Consigne -
Relevez chaque ligne des enregistrements ci-dessous qui contient le mot « panel ». Les majuscules et les minuscules comptent.

Données -
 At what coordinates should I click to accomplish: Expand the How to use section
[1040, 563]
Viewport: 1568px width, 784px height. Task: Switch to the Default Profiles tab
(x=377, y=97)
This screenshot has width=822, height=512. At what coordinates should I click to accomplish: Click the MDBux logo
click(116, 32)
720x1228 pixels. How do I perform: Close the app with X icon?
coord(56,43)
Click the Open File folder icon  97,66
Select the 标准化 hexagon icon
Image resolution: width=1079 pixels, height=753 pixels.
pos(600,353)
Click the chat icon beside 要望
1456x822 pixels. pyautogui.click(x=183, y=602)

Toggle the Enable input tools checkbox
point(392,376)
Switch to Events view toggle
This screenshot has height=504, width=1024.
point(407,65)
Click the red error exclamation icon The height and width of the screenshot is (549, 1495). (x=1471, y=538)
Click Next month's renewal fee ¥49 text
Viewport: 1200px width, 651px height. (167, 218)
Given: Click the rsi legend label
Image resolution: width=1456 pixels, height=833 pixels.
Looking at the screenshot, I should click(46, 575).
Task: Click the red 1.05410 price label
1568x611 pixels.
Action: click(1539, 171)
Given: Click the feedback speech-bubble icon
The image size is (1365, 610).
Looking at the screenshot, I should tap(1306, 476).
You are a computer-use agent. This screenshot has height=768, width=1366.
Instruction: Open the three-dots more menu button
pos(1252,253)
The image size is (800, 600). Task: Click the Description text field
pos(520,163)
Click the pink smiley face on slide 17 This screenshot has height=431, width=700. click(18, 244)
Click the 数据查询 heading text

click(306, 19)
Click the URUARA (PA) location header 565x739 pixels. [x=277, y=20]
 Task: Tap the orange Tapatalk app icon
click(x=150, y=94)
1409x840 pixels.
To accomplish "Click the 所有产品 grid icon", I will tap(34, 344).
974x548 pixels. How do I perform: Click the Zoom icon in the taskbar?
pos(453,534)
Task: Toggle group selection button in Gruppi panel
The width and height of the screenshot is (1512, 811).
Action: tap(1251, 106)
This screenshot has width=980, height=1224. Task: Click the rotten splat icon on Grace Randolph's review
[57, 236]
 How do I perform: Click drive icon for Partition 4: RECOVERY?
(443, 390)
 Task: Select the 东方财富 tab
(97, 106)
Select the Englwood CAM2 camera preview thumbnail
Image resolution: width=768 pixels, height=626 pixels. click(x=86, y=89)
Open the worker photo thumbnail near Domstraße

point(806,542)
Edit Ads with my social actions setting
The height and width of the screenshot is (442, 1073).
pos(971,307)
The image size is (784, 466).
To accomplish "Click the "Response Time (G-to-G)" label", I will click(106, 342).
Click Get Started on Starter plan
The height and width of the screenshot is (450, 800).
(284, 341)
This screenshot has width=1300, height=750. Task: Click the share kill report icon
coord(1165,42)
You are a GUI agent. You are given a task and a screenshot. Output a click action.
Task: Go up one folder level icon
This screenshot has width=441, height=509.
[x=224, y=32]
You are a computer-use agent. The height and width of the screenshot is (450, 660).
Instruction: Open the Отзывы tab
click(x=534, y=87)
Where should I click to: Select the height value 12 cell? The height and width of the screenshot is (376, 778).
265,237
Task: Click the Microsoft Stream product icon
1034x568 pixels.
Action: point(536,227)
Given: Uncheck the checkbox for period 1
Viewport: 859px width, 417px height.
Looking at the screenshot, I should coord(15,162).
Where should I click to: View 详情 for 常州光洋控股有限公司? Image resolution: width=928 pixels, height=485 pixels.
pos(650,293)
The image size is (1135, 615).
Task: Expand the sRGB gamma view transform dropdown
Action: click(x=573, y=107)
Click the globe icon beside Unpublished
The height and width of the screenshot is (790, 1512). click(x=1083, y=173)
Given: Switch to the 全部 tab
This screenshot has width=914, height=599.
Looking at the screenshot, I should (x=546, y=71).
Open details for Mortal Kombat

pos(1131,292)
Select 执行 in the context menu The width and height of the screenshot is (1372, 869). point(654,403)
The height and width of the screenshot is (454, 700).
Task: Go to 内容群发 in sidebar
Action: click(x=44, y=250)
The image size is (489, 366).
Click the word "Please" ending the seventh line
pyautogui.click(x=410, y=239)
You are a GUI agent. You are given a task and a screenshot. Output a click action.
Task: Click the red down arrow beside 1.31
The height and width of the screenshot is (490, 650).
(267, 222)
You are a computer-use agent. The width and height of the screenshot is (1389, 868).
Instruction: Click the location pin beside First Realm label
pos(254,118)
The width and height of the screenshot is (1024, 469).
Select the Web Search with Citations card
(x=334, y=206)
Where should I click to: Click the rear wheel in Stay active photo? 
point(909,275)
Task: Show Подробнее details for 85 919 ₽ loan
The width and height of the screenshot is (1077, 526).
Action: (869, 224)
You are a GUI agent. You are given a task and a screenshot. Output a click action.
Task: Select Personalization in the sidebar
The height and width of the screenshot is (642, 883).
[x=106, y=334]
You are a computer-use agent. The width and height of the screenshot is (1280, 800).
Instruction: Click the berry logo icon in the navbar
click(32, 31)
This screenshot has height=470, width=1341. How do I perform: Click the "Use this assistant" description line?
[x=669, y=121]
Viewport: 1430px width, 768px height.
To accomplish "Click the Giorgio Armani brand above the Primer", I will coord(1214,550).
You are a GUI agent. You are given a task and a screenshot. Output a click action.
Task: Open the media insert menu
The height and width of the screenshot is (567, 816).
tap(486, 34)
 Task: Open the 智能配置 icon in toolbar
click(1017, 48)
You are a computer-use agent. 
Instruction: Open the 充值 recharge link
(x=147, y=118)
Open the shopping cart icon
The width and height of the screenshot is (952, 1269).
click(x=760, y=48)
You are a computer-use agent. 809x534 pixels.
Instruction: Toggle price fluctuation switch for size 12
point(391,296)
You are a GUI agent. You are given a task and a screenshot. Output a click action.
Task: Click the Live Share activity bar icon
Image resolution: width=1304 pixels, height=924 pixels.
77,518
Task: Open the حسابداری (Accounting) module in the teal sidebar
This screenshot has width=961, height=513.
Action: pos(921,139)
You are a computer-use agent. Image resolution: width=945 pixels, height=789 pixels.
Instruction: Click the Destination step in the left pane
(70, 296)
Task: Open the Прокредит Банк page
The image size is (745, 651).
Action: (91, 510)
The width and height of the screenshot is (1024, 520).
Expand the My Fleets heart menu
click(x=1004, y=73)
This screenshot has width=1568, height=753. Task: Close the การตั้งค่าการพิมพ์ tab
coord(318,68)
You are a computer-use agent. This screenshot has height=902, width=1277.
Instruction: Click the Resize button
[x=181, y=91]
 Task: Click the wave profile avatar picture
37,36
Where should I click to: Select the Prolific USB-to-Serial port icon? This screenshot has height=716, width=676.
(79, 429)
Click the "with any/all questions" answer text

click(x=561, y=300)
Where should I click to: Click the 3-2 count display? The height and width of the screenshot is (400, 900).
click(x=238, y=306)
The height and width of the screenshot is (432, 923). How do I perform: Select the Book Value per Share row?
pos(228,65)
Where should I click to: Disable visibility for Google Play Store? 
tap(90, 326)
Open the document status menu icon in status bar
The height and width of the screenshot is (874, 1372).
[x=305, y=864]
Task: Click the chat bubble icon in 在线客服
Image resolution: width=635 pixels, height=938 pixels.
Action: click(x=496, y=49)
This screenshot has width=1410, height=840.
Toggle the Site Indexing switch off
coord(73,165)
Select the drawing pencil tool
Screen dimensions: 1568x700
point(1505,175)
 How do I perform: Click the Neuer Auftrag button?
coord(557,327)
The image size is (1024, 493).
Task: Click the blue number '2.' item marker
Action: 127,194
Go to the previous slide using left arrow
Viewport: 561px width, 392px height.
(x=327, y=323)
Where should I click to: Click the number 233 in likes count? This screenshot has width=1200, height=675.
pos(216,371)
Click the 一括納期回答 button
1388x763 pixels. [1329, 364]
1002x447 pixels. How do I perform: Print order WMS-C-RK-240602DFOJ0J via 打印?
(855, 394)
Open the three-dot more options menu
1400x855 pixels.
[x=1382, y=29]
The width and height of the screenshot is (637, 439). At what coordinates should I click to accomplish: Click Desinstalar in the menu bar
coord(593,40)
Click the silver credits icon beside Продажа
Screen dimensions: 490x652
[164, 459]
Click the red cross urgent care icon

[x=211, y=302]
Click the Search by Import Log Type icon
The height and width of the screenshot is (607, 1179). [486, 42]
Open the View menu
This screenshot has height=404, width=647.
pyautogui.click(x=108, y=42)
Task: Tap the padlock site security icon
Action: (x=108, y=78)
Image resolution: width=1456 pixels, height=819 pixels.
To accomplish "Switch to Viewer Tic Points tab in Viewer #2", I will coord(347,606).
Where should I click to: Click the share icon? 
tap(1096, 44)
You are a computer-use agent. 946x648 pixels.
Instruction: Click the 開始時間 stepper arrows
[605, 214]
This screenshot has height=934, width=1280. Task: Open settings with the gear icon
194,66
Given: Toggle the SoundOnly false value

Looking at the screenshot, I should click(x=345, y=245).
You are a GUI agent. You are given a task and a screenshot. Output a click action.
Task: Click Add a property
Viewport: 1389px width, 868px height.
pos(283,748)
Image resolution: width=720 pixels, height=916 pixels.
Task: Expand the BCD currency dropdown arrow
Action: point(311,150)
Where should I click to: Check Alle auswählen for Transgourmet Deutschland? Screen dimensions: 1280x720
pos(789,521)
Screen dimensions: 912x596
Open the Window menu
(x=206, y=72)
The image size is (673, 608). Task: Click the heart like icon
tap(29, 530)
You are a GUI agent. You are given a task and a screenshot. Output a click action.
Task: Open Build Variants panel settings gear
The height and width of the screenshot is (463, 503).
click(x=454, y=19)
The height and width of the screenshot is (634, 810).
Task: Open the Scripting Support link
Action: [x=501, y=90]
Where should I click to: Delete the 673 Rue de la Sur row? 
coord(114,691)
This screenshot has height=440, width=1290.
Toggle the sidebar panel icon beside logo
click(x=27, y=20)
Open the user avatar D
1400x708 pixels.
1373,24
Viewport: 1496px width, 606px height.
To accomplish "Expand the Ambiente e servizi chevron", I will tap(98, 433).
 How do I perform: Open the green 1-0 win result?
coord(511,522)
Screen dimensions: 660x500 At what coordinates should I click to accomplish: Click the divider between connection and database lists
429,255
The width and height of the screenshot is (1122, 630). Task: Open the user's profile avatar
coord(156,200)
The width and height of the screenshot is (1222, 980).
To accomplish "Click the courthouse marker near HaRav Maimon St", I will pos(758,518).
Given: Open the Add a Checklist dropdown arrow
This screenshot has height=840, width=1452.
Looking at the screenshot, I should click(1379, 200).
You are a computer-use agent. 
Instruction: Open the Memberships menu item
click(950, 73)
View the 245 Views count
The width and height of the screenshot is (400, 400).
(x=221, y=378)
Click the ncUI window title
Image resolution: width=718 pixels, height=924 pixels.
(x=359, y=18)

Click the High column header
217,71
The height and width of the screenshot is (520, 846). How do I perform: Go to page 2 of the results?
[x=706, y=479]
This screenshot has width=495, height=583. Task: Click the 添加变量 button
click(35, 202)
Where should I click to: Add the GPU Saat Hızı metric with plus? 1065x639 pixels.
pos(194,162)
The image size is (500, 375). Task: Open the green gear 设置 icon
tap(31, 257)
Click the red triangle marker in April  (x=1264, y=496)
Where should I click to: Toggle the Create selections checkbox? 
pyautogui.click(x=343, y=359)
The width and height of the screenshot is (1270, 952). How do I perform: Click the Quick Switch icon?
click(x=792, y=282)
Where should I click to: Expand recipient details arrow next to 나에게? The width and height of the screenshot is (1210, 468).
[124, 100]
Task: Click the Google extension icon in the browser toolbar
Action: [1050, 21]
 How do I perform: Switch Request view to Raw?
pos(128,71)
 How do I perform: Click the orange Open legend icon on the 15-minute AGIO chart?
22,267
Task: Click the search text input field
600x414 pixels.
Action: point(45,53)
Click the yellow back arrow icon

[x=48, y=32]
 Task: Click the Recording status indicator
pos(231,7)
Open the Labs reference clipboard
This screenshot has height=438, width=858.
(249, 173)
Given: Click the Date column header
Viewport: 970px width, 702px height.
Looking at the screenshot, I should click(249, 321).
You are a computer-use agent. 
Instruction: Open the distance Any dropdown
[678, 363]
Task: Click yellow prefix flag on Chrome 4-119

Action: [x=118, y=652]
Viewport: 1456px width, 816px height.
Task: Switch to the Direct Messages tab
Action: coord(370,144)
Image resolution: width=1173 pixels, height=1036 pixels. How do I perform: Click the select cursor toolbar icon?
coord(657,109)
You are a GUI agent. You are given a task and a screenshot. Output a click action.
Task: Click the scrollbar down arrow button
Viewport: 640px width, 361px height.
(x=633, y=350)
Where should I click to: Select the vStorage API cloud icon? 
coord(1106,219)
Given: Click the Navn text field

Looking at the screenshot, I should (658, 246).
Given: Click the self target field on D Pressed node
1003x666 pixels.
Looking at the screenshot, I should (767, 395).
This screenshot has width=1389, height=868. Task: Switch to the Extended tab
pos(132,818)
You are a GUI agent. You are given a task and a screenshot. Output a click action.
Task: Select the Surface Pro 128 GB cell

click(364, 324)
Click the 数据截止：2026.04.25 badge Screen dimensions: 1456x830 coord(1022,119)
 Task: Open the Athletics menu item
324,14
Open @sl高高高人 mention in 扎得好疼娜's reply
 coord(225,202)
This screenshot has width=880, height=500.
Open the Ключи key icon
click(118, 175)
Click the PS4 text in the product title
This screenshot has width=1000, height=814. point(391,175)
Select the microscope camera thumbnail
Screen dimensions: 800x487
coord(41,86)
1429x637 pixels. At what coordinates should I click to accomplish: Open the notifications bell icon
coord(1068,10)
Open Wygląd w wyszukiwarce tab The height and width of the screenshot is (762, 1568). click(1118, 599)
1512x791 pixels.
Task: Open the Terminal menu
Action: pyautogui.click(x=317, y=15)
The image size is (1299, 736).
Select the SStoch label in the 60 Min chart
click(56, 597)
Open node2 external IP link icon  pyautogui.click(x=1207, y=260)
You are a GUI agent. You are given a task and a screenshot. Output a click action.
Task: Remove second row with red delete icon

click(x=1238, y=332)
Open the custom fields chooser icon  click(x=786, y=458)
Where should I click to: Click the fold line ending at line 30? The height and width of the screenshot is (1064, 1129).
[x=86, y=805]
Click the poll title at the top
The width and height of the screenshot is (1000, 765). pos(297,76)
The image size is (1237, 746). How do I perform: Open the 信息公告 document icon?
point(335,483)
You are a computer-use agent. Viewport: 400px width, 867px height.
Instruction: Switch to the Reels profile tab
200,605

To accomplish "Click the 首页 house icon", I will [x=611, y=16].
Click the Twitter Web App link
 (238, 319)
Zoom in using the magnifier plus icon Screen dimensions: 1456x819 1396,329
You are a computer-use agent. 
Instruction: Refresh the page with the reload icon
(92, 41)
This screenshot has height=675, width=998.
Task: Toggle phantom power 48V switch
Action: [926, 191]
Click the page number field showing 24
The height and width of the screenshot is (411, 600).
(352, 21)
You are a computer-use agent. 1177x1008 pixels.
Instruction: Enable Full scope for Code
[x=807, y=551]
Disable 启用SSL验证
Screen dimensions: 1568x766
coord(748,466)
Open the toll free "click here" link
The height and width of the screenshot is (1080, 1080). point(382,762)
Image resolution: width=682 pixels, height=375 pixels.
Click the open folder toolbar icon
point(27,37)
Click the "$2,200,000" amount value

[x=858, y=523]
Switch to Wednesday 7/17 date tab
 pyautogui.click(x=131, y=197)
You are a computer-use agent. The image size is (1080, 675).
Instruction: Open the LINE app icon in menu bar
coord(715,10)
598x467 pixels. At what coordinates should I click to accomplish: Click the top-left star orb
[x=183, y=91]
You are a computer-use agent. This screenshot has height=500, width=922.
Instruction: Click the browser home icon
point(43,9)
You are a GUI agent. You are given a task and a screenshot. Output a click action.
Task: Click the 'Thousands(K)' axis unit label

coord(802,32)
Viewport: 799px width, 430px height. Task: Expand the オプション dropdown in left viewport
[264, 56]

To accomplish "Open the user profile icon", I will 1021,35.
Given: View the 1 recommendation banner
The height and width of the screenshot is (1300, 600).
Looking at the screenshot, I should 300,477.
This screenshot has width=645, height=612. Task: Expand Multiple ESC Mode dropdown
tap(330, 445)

Solution -
Task: Toggle group selection button in Gruppi panel
Task: Open Build Variants panel settings gear
Toggle the sidebar panel icon beside logo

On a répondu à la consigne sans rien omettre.